#### WHAT YOU SHOULD DO:
Please render every one of the entries below as a numbered list, leaving out any blank lines.

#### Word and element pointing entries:
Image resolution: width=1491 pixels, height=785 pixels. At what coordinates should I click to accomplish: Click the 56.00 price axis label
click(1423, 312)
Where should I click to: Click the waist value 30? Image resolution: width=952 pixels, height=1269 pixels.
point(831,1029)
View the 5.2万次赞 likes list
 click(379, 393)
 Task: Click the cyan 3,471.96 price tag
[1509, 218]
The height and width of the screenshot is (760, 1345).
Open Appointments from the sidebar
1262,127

#### REPLY TO THE TASK:
1. Image resolution: width=1491 pixels, height=785 pixels. At what coordinates should I click to accomplish: Click the 56.00 price axis label
2. click(1423, 312)
3. Where should I click to: Click the waist value 30? Image resolution: width=952 pixels, height=1269 pixels.
4. point(831,1029)
5. View the 5.2万次赞 likes list
6.  click(379, 393)
7.  Task: Click the cyan 3,471.96 price tag
8. [1509, 218]
9. The height and width of the screenshot is (760, 1345).
10. Open Appointments from the sidebar
11. 1262,127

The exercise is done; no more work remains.